In a story coming from our friends down-under, we've learned that one radiology practice is offering to scan strawberries after needles were found in a handful, leading to a national fruit contamination scare.
The humble strawberry has had a rough go in the last few weeks, but one Mudgee business is doing its part to bring people’s confidence back to Australia’s favorite tiny red fruit.
Just not in the way you’d expect.
Mudgee Radiology is offering to X-Ray punnets of strawberries at no charge for consumers concerned about finding any potentially harmful artifacts inside.
Radiologist Uschi Rowlands was horrified to see the impact the removal and destruction of strawberries was having on an already strained farming industry.
“We’re really fond of farmers here at Mudgee Radiology, we’ve done a lot raising money during the drought and I was just horrified to see beautiful strawberries being thrown out and farmers losing their crops and their livelihood.” she said.
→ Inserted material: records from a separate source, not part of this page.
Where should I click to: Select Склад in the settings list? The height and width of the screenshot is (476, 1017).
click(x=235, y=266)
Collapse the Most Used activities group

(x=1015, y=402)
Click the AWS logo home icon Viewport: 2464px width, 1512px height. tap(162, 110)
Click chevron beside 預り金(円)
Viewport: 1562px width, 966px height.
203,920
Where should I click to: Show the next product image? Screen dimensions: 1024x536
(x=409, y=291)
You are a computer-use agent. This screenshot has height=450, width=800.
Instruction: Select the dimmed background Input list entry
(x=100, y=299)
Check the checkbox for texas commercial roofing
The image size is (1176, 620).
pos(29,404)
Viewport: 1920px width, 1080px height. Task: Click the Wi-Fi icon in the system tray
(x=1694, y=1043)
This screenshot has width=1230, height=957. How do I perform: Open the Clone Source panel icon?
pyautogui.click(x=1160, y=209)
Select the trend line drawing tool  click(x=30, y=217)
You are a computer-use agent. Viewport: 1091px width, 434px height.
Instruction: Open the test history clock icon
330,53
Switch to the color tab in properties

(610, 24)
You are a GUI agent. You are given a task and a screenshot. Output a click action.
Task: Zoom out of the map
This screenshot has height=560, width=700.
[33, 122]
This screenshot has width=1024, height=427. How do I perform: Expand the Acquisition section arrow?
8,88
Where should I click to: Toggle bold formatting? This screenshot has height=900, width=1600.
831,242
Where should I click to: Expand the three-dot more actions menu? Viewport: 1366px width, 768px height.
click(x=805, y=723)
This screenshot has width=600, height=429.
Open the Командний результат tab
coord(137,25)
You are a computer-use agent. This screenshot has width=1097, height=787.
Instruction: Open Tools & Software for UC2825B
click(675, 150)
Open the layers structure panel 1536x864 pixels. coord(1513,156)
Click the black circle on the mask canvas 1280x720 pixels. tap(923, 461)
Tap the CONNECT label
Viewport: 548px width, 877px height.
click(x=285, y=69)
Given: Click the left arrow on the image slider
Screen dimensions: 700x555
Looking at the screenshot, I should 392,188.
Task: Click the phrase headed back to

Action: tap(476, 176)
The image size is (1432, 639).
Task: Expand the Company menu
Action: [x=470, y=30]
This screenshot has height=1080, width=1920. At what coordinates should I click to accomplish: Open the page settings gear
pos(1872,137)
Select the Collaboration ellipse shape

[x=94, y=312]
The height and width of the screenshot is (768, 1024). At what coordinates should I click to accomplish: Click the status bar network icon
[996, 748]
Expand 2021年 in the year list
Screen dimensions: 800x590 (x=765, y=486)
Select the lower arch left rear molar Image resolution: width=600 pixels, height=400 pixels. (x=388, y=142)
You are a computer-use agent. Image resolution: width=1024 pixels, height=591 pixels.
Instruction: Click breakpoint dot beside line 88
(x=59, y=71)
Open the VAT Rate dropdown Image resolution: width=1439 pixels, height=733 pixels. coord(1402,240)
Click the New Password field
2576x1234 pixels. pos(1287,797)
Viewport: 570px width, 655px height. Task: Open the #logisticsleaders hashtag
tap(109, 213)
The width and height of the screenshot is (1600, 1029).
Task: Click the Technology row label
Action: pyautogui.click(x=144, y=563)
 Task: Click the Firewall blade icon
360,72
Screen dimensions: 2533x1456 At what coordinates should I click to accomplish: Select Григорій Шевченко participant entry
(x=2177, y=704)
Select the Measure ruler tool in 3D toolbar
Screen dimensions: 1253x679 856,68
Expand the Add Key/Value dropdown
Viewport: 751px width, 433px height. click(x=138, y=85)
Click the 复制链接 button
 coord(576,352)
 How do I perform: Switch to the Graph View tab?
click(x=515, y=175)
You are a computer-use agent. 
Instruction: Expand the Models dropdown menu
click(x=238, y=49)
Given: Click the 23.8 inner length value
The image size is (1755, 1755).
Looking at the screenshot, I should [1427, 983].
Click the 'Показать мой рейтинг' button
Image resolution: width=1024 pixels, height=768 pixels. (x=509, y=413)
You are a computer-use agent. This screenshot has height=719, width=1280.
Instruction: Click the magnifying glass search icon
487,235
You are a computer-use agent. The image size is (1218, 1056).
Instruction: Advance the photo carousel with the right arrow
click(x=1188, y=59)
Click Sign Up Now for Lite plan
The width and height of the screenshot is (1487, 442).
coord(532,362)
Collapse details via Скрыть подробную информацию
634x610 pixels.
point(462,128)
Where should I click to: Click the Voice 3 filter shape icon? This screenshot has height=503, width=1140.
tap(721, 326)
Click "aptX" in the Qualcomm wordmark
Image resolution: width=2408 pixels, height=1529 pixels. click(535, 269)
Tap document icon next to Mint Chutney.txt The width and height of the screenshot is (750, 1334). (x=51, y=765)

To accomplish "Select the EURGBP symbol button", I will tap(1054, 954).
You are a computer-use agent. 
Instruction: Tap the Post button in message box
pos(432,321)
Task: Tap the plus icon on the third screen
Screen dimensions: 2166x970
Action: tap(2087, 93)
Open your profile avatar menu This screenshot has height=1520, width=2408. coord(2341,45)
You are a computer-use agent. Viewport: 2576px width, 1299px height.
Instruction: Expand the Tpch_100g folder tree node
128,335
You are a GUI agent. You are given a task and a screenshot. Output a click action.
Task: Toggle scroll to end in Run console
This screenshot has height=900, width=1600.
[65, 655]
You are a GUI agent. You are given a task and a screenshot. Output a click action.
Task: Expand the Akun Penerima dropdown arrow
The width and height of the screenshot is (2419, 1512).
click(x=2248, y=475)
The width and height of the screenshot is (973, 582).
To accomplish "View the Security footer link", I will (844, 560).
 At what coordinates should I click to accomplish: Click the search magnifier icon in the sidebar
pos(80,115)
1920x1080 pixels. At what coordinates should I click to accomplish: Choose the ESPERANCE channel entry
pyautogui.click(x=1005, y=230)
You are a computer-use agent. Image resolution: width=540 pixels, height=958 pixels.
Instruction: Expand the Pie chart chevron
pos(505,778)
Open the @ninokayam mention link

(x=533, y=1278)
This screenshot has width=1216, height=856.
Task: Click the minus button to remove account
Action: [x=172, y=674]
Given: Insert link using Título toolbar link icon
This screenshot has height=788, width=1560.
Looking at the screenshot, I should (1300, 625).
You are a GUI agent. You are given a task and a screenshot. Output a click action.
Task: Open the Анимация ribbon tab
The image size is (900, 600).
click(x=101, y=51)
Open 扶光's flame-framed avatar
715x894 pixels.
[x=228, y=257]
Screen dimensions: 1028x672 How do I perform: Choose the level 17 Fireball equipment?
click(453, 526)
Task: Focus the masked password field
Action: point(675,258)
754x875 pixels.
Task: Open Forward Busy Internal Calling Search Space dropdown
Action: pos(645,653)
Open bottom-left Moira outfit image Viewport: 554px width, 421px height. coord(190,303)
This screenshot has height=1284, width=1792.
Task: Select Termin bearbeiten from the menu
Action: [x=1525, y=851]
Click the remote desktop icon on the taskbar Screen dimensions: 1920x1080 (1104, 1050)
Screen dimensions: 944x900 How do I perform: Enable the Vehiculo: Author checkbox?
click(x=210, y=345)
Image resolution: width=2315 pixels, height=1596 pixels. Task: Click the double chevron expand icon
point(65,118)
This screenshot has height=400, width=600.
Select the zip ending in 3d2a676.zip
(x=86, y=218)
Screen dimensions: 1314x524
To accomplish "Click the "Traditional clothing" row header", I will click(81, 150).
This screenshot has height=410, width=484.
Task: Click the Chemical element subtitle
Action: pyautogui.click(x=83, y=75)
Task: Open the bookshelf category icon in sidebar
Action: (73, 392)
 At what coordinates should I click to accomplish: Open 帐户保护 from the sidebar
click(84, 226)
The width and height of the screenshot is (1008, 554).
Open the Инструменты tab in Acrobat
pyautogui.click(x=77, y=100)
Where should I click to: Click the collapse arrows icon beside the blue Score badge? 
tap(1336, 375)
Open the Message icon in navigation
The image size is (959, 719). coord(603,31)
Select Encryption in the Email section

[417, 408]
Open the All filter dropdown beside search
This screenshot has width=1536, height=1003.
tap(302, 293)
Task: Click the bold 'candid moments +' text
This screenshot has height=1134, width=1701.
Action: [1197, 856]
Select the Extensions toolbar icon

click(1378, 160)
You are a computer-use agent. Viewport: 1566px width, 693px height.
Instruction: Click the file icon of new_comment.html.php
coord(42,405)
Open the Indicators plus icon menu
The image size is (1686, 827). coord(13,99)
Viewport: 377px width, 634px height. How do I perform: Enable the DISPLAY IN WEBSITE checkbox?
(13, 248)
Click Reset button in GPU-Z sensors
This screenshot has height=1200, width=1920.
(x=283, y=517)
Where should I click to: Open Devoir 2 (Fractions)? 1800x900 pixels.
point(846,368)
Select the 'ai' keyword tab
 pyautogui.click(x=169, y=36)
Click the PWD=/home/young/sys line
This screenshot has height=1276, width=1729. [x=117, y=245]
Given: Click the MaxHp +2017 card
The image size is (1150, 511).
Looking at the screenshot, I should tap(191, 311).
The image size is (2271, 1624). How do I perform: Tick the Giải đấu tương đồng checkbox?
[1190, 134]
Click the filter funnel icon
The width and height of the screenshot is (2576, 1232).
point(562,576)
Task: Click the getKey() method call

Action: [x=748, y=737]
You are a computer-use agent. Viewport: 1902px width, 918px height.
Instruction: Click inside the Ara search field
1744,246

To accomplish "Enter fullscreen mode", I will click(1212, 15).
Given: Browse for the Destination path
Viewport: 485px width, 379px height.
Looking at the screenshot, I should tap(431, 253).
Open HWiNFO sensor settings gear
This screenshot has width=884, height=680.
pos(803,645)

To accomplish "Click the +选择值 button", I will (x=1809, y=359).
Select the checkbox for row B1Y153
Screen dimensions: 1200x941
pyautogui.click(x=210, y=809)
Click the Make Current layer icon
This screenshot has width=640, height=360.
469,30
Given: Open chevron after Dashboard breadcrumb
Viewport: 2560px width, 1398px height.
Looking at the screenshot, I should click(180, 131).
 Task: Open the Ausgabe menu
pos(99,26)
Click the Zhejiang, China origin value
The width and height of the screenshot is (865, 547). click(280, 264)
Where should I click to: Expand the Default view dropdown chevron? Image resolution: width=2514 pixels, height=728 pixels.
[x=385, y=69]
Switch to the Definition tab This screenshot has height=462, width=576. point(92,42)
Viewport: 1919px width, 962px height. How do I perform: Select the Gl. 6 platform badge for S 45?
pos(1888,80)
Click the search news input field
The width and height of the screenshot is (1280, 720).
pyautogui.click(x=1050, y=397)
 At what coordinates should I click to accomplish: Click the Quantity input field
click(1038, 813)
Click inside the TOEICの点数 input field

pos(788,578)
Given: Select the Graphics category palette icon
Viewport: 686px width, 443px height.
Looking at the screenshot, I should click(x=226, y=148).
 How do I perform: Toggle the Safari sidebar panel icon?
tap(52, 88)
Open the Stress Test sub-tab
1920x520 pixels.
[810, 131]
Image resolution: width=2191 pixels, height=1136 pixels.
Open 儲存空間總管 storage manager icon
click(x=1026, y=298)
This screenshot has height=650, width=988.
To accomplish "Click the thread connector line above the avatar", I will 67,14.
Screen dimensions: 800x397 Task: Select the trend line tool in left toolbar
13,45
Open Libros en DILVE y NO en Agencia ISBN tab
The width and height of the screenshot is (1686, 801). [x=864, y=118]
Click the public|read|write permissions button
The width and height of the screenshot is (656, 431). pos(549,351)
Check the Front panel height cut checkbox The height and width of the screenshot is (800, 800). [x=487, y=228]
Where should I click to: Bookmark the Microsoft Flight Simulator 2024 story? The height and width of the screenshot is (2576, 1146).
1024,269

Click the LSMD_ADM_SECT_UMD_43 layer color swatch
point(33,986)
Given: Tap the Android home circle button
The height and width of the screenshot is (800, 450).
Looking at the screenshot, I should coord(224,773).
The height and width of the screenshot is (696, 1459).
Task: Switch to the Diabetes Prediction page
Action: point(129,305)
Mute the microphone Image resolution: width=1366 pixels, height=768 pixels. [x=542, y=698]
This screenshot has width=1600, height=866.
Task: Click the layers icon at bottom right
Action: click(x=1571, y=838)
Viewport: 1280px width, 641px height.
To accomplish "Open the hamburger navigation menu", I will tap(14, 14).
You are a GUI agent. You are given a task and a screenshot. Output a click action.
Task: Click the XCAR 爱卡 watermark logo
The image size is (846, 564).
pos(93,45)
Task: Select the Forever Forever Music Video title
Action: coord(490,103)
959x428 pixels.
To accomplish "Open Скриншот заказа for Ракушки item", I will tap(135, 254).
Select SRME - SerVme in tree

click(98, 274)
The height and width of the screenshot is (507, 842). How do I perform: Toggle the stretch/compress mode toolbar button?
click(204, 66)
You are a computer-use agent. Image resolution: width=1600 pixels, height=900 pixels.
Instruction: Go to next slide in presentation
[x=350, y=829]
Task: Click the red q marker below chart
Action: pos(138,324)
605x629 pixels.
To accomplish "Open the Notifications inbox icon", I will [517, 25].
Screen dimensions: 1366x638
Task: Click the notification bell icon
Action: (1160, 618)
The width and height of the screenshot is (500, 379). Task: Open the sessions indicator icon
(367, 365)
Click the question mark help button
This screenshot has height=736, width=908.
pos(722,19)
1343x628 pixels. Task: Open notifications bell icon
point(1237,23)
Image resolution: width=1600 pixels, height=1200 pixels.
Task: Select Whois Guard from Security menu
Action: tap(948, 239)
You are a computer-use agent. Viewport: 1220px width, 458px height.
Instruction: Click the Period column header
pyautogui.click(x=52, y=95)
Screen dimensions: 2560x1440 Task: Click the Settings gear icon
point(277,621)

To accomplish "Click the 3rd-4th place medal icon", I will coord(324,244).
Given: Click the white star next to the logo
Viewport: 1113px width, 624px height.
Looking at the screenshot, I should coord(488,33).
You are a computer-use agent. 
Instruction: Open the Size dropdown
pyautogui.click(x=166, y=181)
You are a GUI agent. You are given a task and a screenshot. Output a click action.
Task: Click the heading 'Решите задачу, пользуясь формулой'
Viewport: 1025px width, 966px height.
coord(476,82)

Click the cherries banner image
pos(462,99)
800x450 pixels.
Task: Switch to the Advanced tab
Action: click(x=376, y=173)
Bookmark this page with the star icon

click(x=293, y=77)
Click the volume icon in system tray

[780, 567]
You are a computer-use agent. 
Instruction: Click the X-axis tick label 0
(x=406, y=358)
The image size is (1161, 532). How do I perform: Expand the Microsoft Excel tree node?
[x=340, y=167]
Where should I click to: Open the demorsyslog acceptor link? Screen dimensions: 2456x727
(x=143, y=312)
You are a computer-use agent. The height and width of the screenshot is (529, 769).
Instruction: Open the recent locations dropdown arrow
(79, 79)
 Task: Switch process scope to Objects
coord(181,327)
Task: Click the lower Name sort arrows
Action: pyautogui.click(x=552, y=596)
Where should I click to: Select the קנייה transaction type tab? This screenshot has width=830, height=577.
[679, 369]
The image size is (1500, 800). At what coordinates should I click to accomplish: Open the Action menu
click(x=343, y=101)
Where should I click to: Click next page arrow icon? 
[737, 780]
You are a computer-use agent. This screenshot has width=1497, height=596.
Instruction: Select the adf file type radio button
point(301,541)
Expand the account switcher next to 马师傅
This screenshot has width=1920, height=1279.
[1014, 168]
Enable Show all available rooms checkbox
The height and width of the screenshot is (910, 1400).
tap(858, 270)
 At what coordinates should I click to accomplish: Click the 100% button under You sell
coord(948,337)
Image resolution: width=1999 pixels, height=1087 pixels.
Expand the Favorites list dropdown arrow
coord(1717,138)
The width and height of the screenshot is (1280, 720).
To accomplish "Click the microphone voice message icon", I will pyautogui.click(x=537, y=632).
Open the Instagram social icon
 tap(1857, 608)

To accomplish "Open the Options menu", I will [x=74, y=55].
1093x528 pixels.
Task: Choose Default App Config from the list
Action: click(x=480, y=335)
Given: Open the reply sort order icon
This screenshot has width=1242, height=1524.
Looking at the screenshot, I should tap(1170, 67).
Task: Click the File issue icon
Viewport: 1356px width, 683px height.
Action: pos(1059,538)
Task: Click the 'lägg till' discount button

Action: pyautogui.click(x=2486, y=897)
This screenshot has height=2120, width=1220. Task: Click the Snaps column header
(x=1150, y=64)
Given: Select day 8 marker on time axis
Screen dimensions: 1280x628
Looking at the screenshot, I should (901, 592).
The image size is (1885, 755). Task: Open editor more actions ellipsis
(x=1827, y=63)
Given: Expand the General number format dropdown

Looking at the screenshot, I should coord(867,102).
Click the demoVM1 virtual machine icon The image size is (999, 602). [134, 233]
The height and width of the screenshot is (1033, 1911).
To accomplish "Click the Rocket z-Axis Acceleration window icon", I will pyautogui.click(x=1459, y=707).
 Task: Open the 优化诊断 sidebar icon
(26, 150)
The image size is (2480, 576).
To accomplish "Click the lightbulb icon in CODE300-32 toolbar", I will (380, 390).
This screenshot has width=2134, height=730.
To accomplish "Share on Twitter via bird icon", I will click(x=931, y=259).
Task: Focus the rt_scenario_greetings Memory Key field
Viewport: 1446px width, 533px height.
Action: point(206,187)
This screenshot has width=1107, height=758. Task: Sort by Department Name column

You can bring your punnets into Mudgee Radiology for a quick scan where you can be shown on a digital display what - if anything - is inside the fruit.
“I think Mudgee people are sensible and they’re just trying to support the farmers and are cutting the strawberries up.”
“But if that isn’t giving them enough confidence still, I’m happy for them to come in and we can just X-Ray them really quickly at no charge and try and get the to keep buying the strawberries to support our farmers.”
While they haven’t had too many people taking them up on their offer, they’re just happy to be helping in any way they can.
“We’ve only had a couple so far, all the staff are doing it because it’s right here.
We’re trying to buy strawberries every day,” she said.
“I think that most people in Mudgee are chopping before they chomp. We’ve got enough people suffering through this terrible drought,”
“We’re just trying to do our bit here at Mudgee Radiology.”
Uschi notes that the strawberries do not absorb any radiation as part of the process and that food suppliers often X-Ray their products before they hit store shelves.